**What is asked**
Rewrite the records in the part that opens with the line containing "The width and height of the screenshot is (690, 388)." and runs through the end of the records, requests included. Multiply every coordinate in the answers by 1.95 and round to whole numbers, with halves rounded up.

***** Listed entries *****

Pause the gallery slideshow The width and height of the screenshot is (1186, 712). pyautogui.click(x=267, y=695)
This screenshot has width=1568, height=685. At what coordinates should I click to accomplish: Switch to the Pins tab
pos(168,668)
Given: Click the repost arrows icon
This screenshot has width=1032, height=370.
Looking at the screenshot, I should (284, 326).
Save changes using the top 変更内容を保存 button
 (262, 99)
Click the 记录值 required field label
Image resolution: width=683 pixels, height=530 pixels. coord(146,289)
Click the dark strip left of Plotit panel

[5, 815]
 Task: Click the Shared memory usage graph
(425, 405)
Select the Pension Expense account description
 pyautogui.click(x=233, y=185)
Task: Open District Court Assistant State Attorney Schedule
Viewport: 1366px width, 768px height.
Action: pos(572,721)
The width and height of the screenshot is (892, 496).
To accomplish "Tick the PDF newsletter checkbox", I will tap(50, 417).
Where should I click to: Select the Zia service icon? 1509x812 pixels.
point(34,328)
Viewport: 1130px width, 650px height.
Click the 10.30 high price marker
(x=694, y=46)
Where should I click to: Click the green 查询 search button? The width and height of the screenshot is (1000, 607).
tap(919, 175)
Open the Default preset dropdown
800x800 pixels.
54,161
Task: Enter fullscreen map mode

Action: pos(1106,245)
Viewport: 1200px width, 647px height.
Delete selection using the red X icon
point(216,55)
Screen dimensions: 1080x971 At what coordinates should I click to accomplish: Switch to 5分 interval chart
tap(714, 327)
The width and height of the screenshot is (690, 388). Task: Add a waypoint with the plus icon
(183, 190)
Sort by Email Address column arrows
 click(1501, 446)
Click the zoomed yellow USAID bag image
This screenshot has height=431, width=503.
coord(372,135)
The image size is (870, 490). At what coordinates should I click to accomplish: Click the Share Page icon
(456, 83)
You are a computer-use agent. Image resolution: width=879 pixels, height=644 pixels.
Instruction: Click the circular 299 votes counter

*****

**Expected answer**
The width and height of the screenshot is (690, 388). Task: Add a waypoint with the plus icon
(357, 371)
Sort by Email Address column arrows
 click(2927, 870)
Click the zoomed yellow USAID bag image
This screenshot has height=431, width=503.
coord(725,263)
The image size is (870, 490). At what coordinates should I click to accomplish: Click the Share Page icon
(889, 162)
You are a computer-use agent. Image resolution: width=879 pixels, height=644 pixels.
Instruction: Click the circular 299 votes counter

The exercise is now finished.